我正在阅读“Java 8 In Action”(Raoul-Gabriel Urma、Mario Fusco 和 Alan Mycroft 着),第 5.6.3 节,第 116 和 117 页。提供的代码处理所谓的“毕达哥拉斯三元组”的计算。第 116 页显示了第一次尝试,第 117 页显示了生成这些三元组的改进尝试,两者都使用“.rangeClosed()”方法。
我发现了一些超出书本的优化,我想在这里分享它们。我做了一些简单的“System.currentTimeMillis()”计算,看看我的修改是否有所改进,它们似乎比书中发现的要好一些。你能为这段代码提供更好的改进、解释或指标吗?
public void test() {
long time1 = System.currentTimeMillis();
/*
* From text, page 116
*/
IntStream.rangeClosed(1, 100).boxed()
.flatMap(a -> IntStream.rangeClosed(a, 100)
.filter(b -> Math.sqrt(a*a + b*b) % 1 == 0)
.mapToObj(b -> new int[]{a, b, (int)Math.sqrt(a*a + b*b)})
)
.forEach(c -> System.out.println("["+c[0]+" "+c[1]+" "+c[2]+"]"));
long time2 = System.currentTimeMillis();
System.out.println();
long time3 = System.currentTimeMillis();
/*
* From text, page 117, I added "map(...)" so that end result are ints, not doubles
*/
IntStream.rangeClosed(1, 100).boxed()
.flatMap(a -> IntStream.rangeClosed(a, 100)
.mapToObj(b -> new double[]{a, b, Math.sqrt(a*a + b*b)})

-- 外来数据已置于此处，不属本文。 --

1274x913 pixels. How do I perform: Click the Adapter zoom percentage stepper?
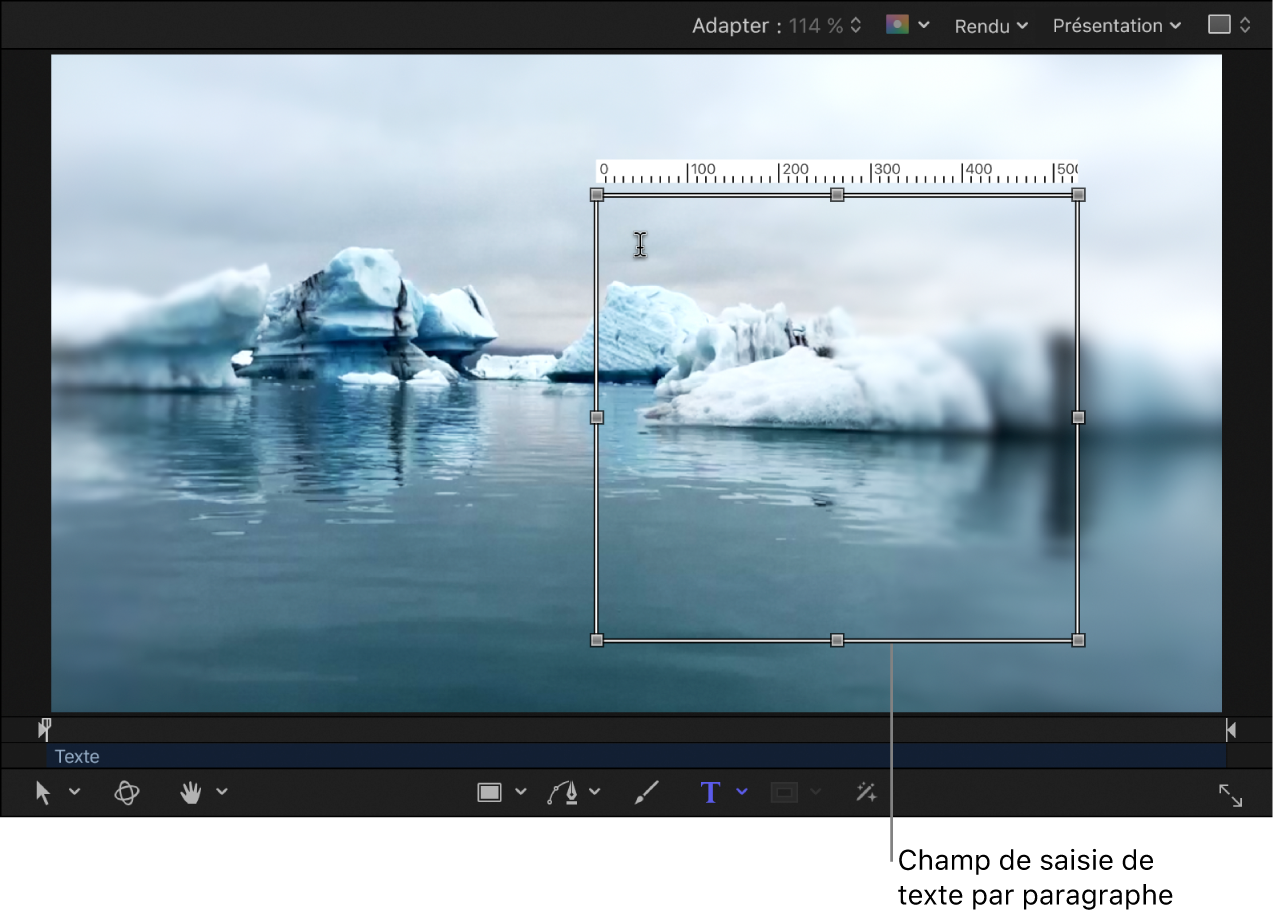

.filter(t -> t[2] % 1 == 0)
.map(b -> new int[]{(int)b[0], (int)b[1], (int)b[2]})
)
.forEach(c -> System.out.println("["+c[0]+" "+c[1]+" "+c[2]+"]"));
long time4 = System.currentTimeMillis();
System.out.println();
long time5 = System.currentTimeMillis();
/*
* My optimization attempt #1: now mapToObj(...) has c%1!=0 conditional, filter checks array element not null
*/
IntStream.rangeClosed(1, 100).boxed()
.flatMap(a -> IntStream.rangeClosed(a, 100)
.mapToObj(b -> {
double c = Math.sqrt(a*a + b*b);
return new Object[]{a, b, c % 1 == 0 ? (int)c : null};
})
.filter(d -> d[2] != null)
.map(e -> new int[]{(int)e[0], (int)e[1], (int)e[2]})
)
.forEach(f -> System.out.println("["+f[0]+" "+f[1]+" "+f[2]));
long time6 = System.currentTimeMillis();
System.out.println();
long time7 = System.currentTimeMillis();
/*
* My optimization attempt #2: now mapToObj(...) has c%1!=0 conditional, filter checks "array element" not 0
*/
IntStream.rangeClosed(1, 100).boxed()
.flatMap(a -> IntStream.rangeClosed(a, 100)
.mapToObj(b -> {
double c = Math.sqrt(a*a + b*b);
return new int[]{a, b, c % 1 == 0 ? (int)c : 0 };
})
.filter(t -> t[2] != 0)
)
.forEach(d -> System.out.println("["+d[0]+" "+d[1]+" "+d[2]+"]"));
long time8 = System.currentTimeMillis();
System.out.println();
long time9 = System.currentTimeMillis();
/*
* My optimization attempt #3: now mapToObj(...) has c%1!=0 conditional, filter checks "collection element" not null
*/
IntStream.rangeClosed(1, 100).boxed()
.flatMap(a -> IntStream.rangeClosed(a, 100)
.mapToObj(b -> {
double c = Math.sqrt(a*a + b*b);
return (c % 1 != 0) ? null : new int[]{a, b, (int)c};
})
.filter(t -> t != null)
)
.forEach(d -> System.out.println("["+d[0]+" "+d[1]+" "+d[2]+"]"));
long time10 = System.currentTimeMillis();
System.out.println();
long timeDelta1 = time2 - time1;
long timeDelta2 = time4 - time3;
long timeDelta3 = time6 - time5;
long timeDelta4 = time8 - time7;
long timeDelta5 = time10 - time9;
System.out.println("timeDelta1: " + timeDelta1 + ", timeDelta2: " + timeDelta2 + ", timeDelta3: " + timeDelta3 + ", timeDelta4: " + timeDelta4 + ", timeDelta5: " + timeDelta5);
}
public static void main(String[] args){
ReduceTest reduceTest = new ReduceTest();
reduceTest.test();
}
注意:您似乎可以使用“return;” 在“.forEach()”方法中,但不在“.mapToInt()”方法中。使用“返回;” 在传递给“.mapToInt()”方法的 lambda 中,将不再需要使用“.filter()”方法。看起来这将是对流 api 的改进。